- [Assigned task 1]: Would you print the section of the post about the neighbor's cat from "It was over" up to and including "the cat secure."?
- [Assigned task 2]: How might the post about the neighbor's cat go on? Write its next part, picking up right after the final sentence shown.

It was over a week ago that I had to be the hand of mercy at the end of a black-capped chickadee's life after it suffered at the paws of a neighborhood cat. I spoke with the neighbor who owns the animal, expressing my concerns and my wish that the cat was to be kept strictly indoors. While I disagree with their assertion that "no one can keep a cat indoors 100 percent of the time" (I know a fair few responsible, compassionate cat owners who do just that), I appreciate their willingness to do their best to keep the cat secure.
That said, in the past week I've twice seen the cat back in our yard. She may be learning her lesson, however, as she is not lingering and tends to skedaddle quickly as soon as she is spotted. I've seen no further evidence of her predatory instincts, and whenever I do see her I make loud, mean shouts and chase her off right away. She may, perhaps, be learning her lesson about not being welcome in my yard.

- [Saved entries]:

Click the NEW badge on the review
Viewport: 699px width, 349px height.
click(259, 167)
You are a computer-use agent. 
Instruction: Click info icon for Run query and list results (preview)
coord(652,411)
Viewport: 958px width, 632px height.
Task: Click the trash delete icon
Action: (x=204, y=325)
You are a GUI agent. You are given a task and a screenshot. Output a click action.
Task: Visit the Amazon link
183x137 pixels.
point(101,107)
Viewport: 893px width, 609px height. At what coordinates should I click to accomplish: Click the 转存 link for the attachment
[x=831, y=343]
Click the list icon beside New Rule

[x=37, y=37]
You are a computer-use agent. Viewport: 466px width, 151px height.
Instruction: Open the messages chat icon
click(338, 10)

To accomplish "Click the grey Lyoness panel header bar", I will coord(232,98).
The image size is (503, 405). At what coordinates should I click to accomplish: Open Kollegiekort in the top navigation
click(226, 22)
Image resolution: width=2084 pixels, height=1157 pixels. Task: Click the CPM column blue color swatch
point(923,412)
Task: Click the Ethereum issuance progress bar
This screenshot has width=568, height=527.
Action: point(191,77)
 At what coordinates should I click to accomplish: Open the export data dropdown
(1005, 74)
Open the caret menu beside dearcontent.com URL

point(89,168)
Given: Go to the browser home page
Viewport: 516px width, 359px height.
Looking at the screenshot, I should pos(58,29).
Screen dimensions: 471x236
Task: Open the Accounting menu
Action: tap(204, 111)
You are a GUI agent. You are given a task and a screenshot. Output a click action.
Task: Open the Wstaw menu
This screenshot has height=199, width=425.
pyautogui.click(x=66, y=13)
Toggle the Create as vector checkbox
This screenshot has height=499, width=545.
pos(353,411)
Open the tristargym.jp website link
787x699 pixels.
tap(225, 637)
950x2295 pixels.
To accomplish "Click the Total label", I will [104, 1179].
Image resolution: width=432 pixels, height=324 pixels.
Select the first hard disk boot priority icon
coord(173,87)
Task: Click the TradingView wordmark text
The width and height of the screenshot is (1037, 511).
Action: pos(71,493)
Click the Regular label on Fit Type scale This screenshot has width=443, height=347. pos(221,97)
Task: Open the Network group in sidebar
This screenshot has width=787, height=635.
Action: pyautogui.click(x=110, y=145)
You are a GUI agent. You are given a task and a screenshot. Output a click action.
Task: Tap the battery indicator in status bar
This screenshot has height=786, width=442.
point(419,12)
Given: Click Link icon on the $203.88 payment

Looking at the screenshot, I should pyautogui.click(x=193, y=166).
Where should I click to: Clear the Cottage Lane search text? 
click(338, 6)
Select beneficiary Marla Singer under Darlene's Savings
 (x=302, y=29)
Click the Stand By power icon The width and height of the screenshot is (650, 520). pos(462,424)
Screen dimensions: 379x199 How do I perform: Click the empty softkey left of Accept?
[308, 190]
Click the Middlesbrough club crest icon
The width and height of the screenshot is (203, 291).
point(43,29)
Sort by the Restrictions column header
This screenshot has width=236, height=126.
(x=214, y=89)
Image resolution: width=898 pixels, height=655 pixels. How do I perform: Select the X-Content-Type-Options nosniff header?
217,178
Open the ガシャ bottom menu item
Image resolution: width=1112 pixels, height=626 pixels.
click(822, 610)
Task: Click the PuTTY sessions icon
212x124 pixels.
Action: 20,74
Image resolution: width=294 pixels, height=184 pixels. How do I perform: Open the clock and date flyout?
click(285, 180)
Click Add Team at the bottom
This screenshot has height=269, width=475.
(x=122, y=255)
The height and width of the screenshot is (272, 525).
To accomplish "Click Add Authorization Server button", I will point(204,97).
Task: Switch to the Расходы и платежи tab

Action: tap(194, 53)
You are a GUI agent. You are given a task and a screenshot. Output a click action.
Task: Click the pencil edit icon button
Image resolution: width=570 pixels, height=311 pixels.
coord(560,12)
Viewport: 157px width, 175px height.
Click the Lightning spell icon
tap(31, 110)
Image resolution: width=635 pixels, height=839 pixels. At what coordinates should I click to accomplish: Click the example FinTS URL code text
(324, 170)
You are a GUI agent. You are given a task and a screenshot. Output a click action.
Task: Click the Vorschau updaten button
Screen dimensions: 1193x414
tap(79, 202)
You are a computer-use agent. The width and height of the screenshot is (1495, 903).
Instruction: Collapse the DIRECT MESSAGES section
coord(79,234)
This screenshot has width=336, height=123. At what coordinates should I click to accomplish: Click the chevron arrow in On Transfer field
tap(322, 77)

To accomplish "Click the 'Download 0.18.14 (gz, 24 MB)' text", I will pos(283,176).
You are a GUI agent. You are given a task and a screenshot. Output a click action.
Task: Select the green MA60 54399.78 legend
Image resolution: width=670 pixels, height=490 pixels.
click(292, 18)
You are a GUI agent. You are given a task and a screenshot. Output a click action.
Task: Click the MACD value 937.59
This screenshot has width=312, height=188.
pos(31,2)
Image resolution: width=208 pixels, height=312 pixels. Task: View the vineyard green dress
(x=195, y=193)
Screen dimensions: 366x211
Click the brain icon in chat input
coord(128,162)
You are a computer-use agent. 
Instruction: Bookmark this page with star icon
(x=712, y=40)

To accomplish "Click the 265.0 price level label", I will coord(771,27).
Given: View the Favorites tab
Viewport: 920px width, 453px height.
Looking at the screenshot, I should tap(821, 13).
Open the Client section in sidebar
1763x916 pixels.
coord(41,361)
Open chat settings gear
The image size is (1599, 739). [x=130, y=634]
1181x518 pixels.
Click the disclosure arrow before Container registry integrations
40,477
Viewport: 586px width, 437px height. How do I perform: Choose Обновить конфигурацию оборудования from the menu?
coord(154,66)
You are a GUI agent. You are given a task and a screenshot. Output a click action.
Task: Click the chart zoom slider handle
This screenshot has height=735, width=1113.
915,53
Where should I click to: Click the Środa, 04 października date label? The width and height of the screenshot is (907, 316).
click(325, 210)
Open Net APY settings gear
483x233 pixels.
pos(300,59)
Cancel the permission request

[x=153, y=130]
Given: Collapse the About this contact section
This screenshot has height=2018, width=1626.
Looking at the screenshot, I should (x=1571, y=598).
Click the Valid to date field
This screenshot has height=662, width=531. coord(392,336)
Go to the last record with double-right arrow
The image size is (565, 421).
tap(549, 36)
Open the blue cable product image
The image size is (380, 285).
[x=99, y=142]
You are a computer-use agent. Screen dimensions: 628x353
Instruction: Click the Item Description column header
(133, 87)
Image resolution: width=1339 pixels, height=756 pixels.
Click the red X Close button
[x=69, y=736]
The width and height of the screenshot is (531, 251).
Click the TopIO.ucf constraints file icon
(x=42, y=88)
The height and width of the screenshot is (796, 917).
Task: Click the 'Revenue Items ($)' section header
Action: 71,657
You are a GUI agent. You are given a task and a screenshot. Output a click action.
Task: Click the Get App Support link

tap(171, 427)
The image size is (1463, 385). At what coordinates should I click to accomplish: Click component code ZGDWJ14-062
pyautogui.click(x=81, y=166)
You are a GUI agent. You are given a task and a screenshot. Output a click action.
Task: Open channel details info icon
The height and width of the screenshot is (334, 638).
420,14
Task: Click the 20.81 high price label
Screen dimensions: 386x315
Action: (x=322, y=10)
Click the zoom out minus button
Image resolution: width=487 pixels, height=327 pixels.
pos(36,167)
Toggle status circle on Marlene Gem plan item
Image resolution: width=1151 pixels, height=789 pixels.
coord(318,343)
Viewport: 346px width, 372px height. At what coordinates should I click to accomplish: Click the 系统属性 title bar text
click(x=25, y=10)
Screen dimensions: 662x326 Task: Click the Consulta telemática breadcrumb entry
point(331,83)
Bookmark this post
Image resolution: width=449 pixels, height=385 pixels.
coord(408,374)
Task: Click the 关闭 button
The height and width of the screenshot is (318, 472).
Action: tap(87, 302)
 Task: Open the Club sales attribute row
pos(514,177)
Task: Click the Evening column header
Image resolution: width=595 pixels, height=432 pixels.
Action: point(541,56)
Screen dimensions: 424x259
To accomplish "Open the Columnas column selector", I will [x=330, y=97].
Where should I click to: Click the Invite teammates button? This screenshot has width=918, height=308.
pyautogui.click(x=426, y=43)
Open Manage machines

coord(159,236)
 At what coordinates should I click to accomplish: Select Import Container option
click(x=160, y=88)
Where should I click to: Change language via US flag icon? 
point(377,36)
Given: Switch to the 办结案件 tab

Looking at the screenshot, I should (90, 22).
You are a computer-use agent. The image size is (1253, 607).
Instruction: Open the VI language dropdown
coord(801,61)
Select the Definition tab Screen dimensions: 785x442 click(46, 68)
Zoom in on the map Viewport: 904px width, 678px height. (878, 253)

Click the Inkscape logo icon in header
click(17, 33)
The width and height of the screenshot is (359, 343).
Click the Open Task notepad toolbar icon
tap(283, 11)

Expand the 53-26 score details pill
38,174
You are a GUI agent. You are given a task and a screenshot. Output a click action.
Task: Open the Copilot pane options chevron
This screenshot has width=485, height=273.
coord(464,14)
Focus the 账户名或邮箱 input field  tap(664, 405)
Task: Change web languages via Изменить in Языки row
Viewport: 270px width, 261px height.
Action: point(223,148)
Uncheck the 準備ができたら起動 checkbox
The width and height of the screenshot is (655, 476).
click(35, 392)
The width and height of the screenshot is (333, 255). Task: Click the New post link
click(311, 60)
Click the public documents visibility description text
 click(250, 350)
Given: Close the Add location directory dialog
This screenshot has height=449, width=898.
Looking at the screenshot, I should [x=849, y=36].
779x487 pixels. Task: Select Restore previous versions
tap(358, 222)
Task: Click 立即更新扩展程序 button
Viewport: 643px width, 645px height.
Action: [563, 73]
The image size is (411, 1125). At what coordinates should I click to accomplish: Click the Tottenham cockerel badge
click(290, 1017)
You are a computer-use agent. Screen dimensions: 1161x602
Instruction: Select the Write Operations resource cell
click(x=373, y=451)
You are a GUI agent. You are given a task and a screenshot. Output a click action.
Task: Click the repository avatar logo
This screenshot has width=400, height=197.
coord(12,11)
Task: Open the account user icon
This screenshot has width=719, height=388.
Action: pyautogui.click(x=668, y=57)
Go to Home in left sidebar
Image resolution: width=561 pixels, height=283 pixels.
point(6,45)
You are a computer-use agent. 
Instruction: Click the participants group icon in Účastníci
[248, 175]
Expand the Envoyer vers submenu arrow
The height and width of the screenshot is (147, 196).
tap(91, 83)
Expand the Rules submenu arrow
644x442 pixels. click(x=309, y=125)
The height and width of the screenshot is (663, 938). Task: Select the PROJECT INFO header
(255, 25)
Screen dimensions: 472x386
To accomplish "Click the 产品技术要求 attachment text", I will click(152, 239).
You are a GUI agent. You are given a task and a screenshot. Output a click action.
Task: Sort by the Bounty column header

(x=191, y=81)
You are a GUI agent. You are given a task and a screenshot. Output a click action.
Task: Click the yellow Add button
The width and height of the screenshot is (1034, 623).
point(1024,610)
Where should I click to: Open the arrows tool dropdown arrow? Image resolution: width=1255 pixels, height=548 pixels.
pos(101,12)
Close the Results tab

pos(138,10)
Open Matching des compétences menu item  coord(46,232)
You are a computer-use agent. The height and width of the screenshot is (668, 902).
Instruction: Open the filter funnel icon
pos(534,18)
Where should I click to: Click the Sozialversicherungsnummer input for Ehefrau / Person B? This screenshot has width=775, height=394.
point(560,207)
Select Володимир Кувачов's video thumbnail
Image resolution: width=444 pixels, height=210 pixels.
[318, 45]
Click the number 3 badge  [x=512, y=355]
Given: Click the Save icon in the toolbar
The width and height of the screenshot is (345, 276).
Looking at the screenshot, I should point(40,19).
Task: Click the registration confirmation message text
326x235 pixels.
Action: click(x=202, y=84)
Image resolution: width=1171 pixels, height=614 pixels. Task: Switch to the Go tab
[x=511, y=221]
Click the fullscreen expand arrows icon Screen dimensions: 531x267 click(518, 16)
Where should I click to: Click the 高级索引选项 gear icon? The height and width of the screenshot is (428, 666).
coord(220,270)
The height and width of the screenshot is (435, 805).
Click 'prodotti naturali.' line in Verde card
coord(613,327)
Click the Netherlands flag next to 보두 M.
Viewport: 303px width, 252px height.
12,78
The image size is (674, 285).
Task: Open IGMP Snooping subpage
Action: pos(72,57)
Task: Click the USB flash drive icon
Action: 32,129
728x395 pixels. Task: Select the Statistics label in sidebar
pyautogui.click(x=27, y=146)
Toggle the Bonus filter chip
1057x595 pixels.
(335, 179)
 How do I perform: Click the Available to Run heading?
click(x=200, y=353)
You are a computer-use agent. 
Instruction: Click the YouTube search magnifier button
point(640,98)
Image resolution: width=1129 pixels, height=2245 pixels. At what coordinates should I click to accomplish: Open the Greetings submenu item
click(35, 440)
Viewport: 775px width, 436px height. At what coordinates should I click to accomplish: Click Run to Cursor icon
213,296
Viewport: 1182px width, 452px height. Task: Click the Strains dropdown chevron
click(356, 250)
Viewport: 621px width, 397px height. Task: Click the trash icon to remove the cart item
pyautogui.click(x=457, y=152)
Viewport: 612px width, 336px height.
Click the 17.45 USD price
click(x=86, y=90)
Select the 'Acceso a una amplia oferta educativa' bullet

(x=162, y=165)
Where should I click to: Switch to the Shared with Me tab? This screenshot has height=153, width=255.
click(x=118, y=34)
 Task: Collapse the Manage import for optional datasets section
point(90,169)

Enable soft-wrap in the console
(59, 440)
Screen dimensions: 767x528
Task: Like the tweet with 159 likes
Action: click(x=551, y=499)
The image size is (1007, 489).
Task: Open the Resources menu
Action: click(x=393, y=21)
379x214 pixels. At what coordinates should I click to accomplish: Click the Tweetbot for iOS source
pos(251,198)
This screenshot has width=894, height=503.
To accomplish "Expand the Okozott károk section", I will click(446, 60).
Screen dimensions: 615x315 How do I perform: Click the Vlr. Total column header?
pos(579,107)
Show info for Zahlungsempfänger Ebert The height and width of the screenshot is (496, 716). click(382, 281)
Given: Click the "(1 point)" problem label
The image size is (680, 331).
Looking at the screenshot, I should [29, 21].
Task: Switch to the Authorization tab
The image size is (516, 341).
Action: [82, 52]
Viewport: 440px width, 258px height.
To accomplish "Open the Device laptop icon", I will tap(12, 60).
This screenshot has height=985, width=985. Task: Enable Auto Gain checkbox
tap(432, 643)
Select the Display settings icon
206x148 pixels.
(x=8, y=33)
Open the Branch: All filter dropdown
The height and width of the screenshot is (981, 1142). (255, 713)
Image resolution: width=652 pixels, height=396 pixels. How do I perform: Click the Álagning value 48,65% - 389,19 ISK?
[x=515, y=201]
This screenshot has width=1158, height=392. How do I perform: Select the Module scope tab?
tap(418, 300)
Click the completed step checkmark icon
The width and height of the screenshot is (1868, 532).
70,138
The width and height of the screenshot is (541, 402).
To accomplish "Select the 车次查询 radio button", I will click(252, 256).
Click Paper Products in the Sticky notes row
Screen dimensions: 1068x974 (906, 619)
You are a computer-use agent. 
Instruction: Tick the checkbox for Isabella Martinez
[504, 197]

- [Answer space 1]:
It was over a week ago that I had to be the hand of mercy at the end of a black-capped chickadee's life after it suffered at the paws of a neighborhood cat. I spoke with the neighbor who owns the animal, expressing my concerns and my wish that the cat was to be kept strictly indoors. While I disagree with their assertion that "no one can keep a cat indoors 100 percent of the time" (I know a fair few responsible, compassionate cat owners who do just that), I appreciate their willingness to do their best to keep the cat secure.

- [Answer space 2]:
I'm going to give it a bit more time, and will likely be speaking to the neighbors again - gently, but with compassion I hope they will share. I will certainly speak with them should I find another dead bird that defies other causes (window strikes, disease, etc.). It is hard, negotiating in this way, for on one hand I want to protect my birds and it is their cat doing the trespassing - against both city and neighborhood laws - yet neighborly is another matter. I'm looking into other deterrent methods, but the mixed reviews motion-detector sprinklers and other devices have aren't promising. Perhaps my scare tactics on the cat will help her learn permanently that she needs to keep away, and I can keep away from less than neighborly conflicts.